Vorliegender Textauszug>
Ich habe in der Tat schlaflose Nächte. Das beeinträchtigt meine Begeisterung für Menschenrechte trotzdem nicht. Und es macht mir Hoffnung, dass insbesondere junge Menschen weltweit gegen Unterdrückung und für die Freiheit auf die Straße gehen.
Sie geben allerdings selbst zu, dass es trotz Ihrer Warnungen zu Massakern im Sudan gekommen ist. Frustriert Sie das nicht?
Wir haben nicht die Macht, solche Gräueltaten zu verhindern. Dennoch ist es uns immer wieder auch gelungen, Schlimmeres zu verhindern, sogar Bürgerkriege.
Mit Menschenrechten kann man keine Deals machen. Sie sind ein moralischer und juristischer Kompass.
Volker Türk, Hoher Kommissar für Menschenrechte
Wo zum Beispiel?
Die Situation in Bangladesch etwa hätte völlig außer Kontrolle geraten können. Dort war es im August 2024 zu schweren Unruhen gegen die autoritäre Regierung mit Hunderten Toten gekommen. Unsere Gespräche mit allen – zusammen mit unseren klaren öffentlichen Stellungnahmen – haben meiner Meinung nach zur Beruhigung der Lage beigetragen.
Bedauern Sie, dass sich Ihre Amtsbefugnisse aufs Dokumentieren, Mahnen und Anprangern beschränken?
Nein. Uns ist es vergangenes Jahr gelungen, mehr als 3000 politische Gefangene aus Haftanstalten freizubekommen – mit Verhandlungsgeschick.

Datenauszüge>
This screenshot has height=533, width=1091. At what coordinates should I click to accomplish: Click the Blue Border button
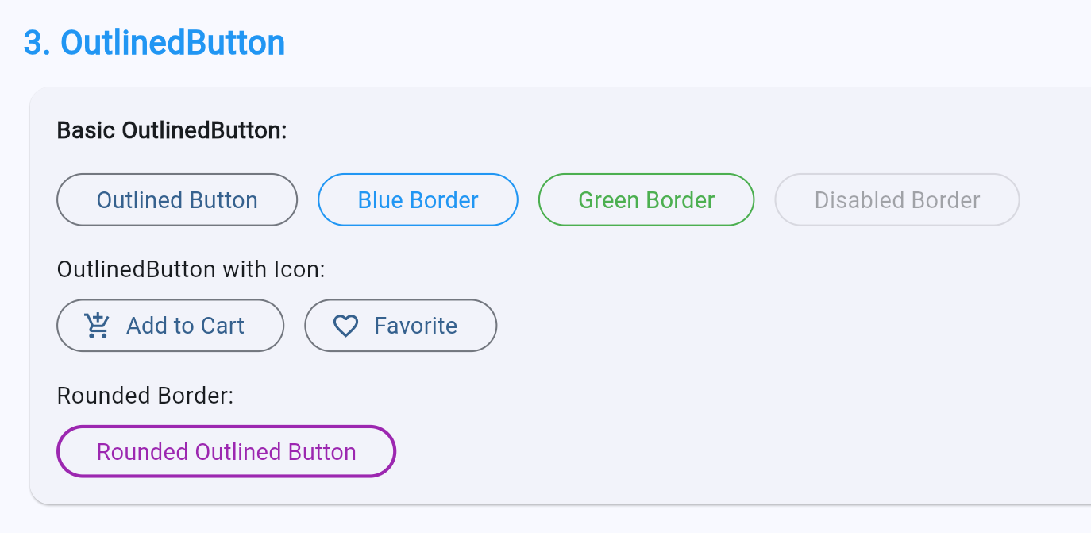(418, 199)
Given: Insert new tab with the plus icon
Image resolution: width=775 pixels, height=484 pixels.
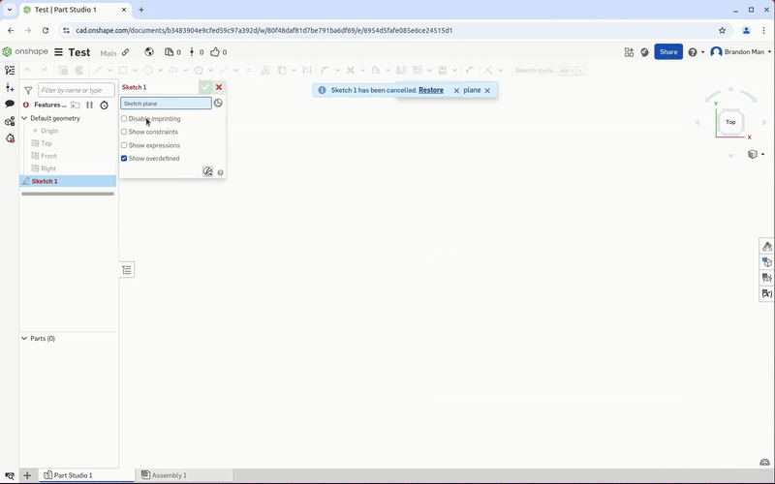Looking at the screenshot, I should (x=27, y=475).
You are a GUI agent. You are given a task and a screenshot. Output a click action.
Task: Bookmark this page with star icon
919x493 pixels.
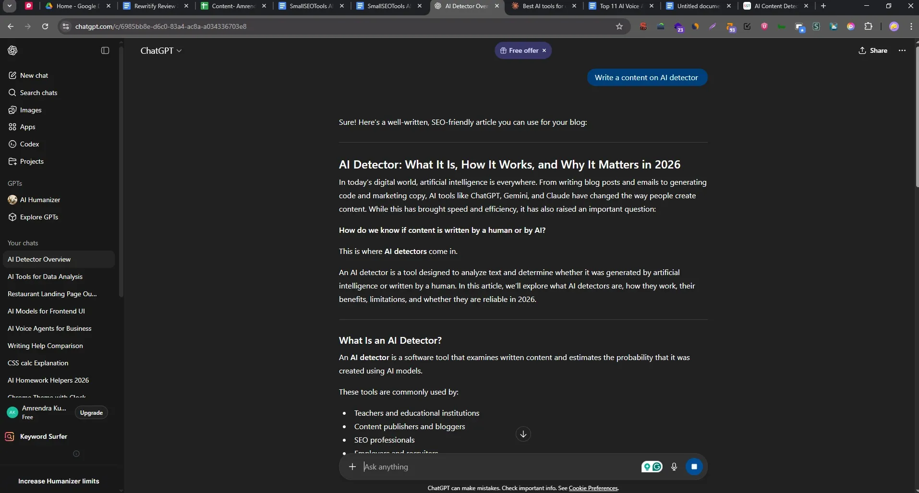pyautogui.click(x=619, y=26)

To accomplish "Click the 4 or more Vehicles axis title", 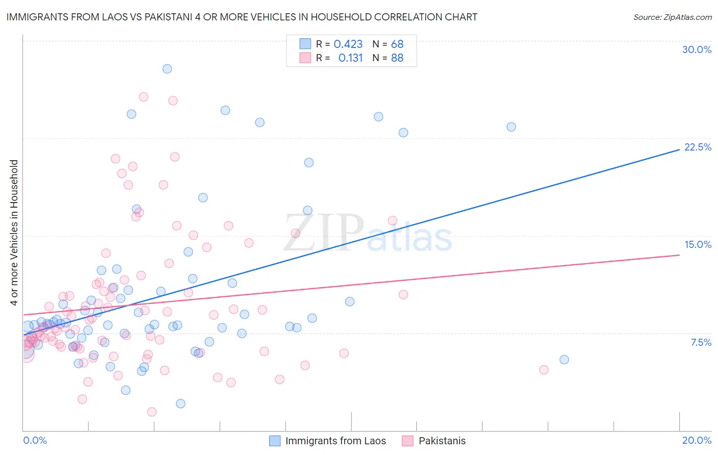I will point(14,233).
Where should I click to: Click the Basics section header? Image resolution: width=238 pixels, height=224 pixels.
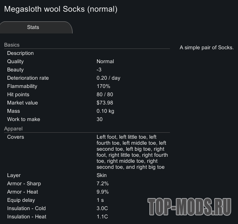click(x=12, y=45)
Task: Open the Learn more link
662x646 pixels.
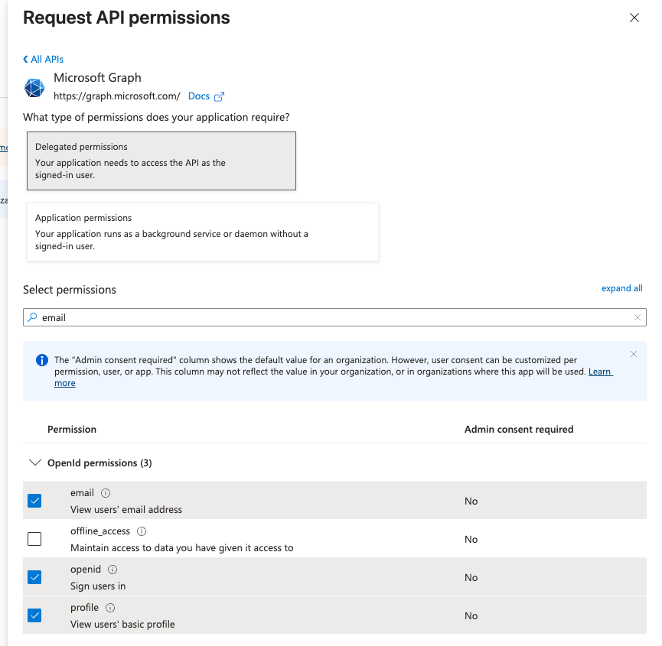Action: pos(600,372)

Ihre Aufgaben>
A - Prüfen Sie anhand des Interviews über Menschenrechte, ob jede der folgenden Aussagen zutrifft, und antworten Sie jeweils mit Ja oder Nein samt den entscheidenden Worten des Interviews als wörtliches Zitat: (i) In Bangladesch kam es im August 2024 zu Unruhen mit Hunderten Toten. (ii) Der Befragte erklärt, man habe die Macht, Gräueltaten zu verhindern. (iii) Im vergangenen Jahr kamen mehr als 3000 politische Gefangene frei.
B - Führen Sie das Interview über Menschenrechte im Anschluss an seinen letzten Satz fort.

Antworten je Aufgabe>
A -
(i) Ja: „Dort war es im August 2024 zu schweren Unruhen gegen die autoritäre Regierung mit Hunderten Toten gekommen.“
(ii) Nein: „Wir haben nicht die Macht, solche Gräueltaten zu verhindern.“
(iii) Ja: „Uns ist es vergangenes Jahr gelungen, mehr als 3000 politische Gefangene aus Haftanstalten freizubekommen“

B -
Und: Wir sind für viele verfolgte Menschen, die keine Stimme haben, eine Art Hoffnungsträger. Wichtig ist immer, mit allen zu reden. Und den Tätern deutlich zu machen, dass Ihr Vorgehen sehr wohl Konsequenzen für sie haben kann. Wenn man ihnen gegenübersitzt, lautet die Devise: Auf keinen Fall lächeln.
Von Ihnen wird auch Geschick erwartet. Während des Gaza-Kriegs ist ihnen vorgeworfen worden, zu sehr das Vorgehen der israelischen Armee zu kritisieren, aber zu wenig die Verbrechen der Hamas. Wie schwierig ist es in Ihrem Amt, das richtige Maß zu finden?
Diesen Vorwurf weise ich aufs Schärfste zurück. Ich habe stets auch die Grausamkeiten der Hamas beim Namen genannt. Ich konnte jedoch nicht dazu schweigen, was Israel im Gazastreifen Schreckliches an schweren Menschenrechtsverletzungen begangen hat. Es geht nicht ums Abwägen. Sondern darum, diese klar zu benennen. Egal, wer sie begeht. Deshalb ist der UN-Hochkommissar für Menschenrechte nie populär.